Brussels: European Union leaders gathered in Brussels on Thursday to deliberate over fresh U.S. proposals for a trade agreement, with European Commission President Ursula von der Leyen cautioning that the outcome remains uncertain and warning that "all options remain on the table."

The urgency stems from an impending July 9 deadline, when a temporary suspension of higher U.S. tariffs could expire, potentially triggering steep duties on EU exports such as automobiles and pharmaceuticals. The bloc is under pressure to reach a unified position, but divisions remain among key member states.

Germany and France, the EU’s two largest economies, appeared to diverge in strategy. German Chancellor Friedrich Merz advocated for a “quick and simple” agreement, warning against prolonging talks. Conversely, French President Emmanuel Macron emphasized the need for a “balanced” deal, cautioning that speed should not come at the cost of fairness.

“We want a pragmatic and swift resolution,” Macron said, “but if the U.S. maintains a baseline tariff of 10%, our response must have similar weight. Our willingness to engage should not be mistaken for weakness.”

Macron also indicated France’s reservations over the long-pending Mercosur trade pact, which Germany supports in its current form. France continues to push for tougher conditions, particularly in areas like environmental and labor standards.

Von der Leyen confirmed that the EU had received a new document from Washington, described by one EU diplomat as a "two-page principles agreement" that avoided sector-specific commitments. She noted that the EU was still reviewing the proposal.

“We are open to a deal,” she told reporters. “But we are equally preparing for the scenario where no viable agreement is reached.”

Currently, EU exports are subject to high U.S. tariffs—50% on steel and aluminum, 25% on vehicles and parts, and a standard 10% on most goods, with the risk of further increases if negotiations collapse.

In response, the EU has prepared—but not yet enacted—countermeasures on €21 billion worth of U.S. goods and is weighing additional tariffs that could target up to €95 billion more. One potential measure under discussion is a digital services tax, which would primarily affect major U.S. tech firms like Google, Meta, Apple, Microsoft, and X (formerly Twitter), aiming to narrow the U.S.’s services trade surplus.

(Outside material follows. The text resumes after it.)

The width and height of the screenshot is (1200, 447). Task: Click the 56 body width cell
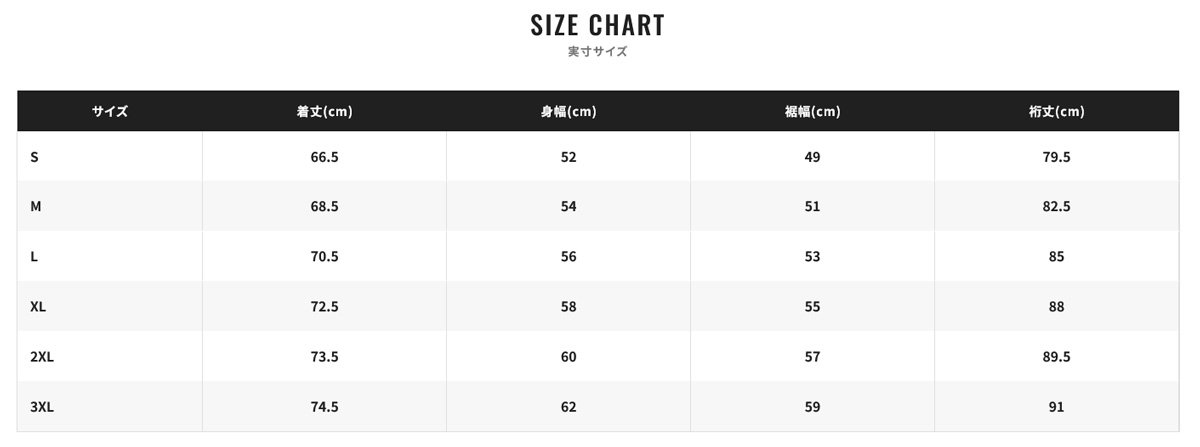(x=568, y=256)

Leaders also floated the idea of creating a new trade framework with Asia-Pacific nations as a possible workaround to the stagnating World Trade Organization. Chancellor Merz suggested the initiative could eventually include dispute resolution mechanisms, noting, “Everyone knows the WTO is no longer functioning as it should.”

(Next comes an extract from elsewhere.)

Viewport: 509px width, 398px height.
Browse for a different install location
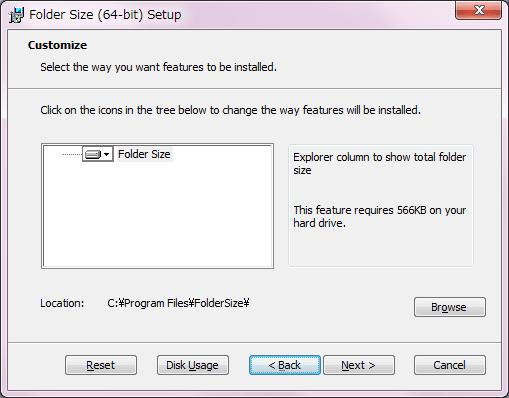(x=450, y=307)
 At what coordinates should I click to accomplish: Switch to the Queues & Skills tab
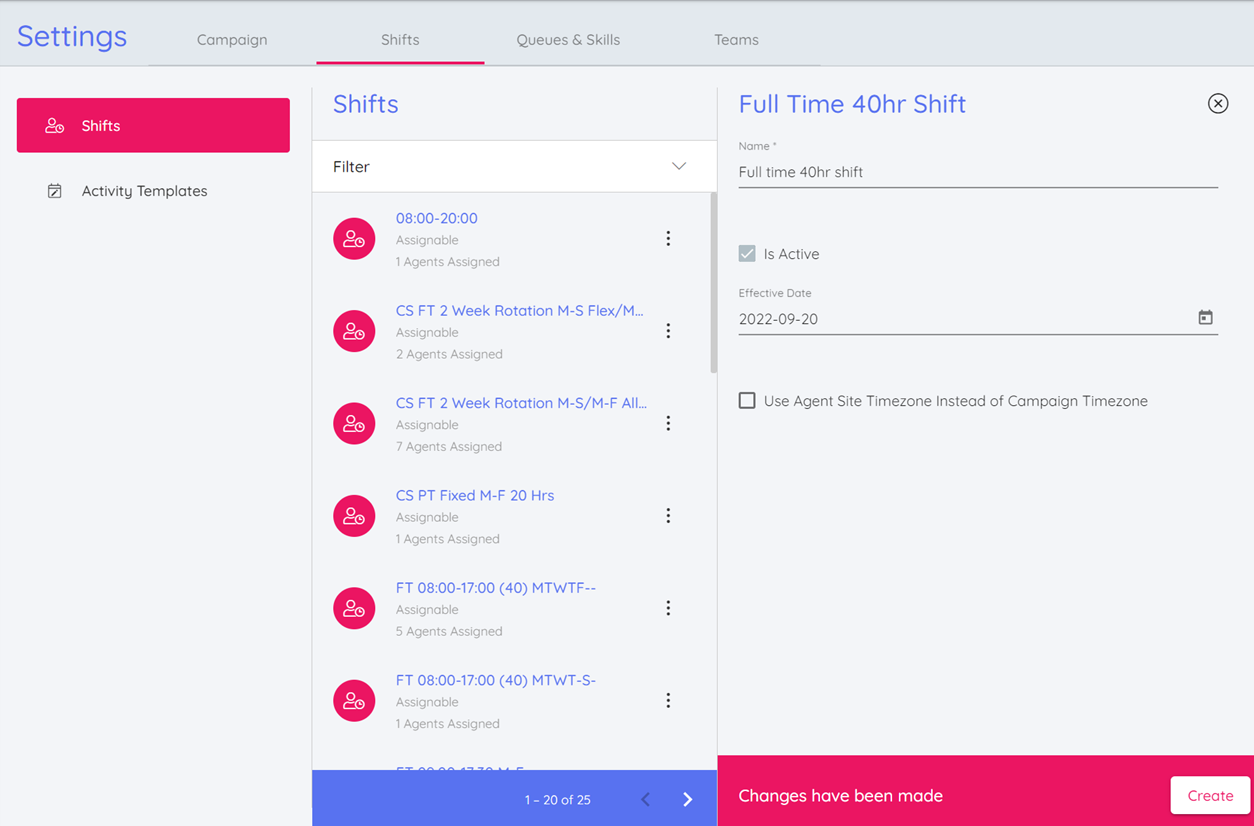(x=568, y=40)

The summit followed a NATO meeting earlier in the week that committed to major increases in defense spending. However, financial strain is already evident among some EU states, with Spain explicitly requesting an exemption from the new spending commitments.

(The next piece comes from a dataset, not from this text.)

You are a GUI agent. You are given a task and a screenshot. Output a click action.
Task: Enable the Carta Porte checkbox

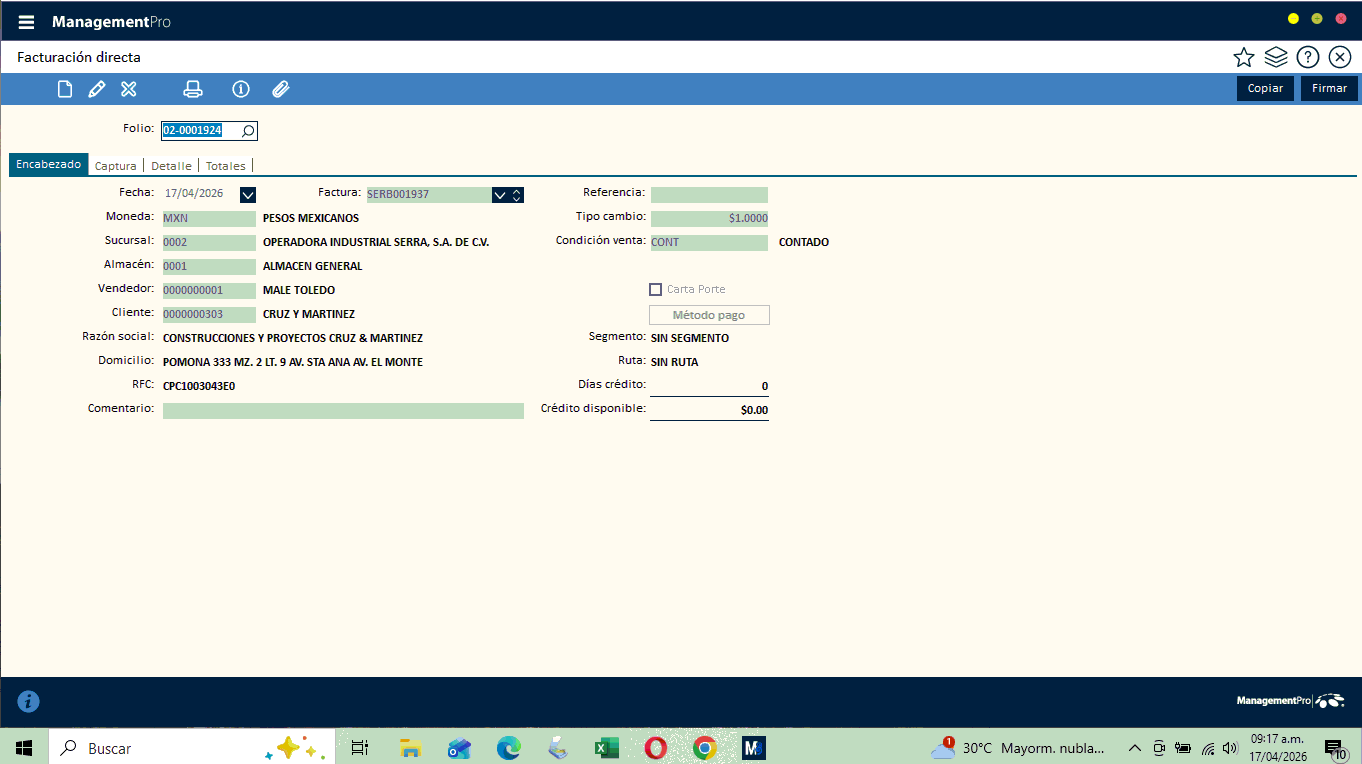coord(656,289)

Beyond trade, the EU also faces pressing geopolitical challenges. Ukrainian President Volodymyr Zelenskiy urged leaders to adopt a new sanctions package targeting Russia’s energy and banking sectors, and to offer concrete steps toward Ukraine’s EU accession. He warned that delays could undermine Europe’s credibility.

“A clear political signal is essential,” Zelenskiy told the summit. “Any hesitation from Europe now would send a damaging global message.”

Energy security also remained a sticking point, as Slovakia and Hungary raised objections to the EU's plan to cut all Russian gas imports by 2027. Slovak Prime Minister Robert Fico warned he would veto the bloc’s 18th sanctions package unless his country’s energy concerns were addressed.

As tensions mount both externally and within, the EU finds itself at a critical juncture—juggling strategic trade decisions, geopolitical commitments, and internal unity.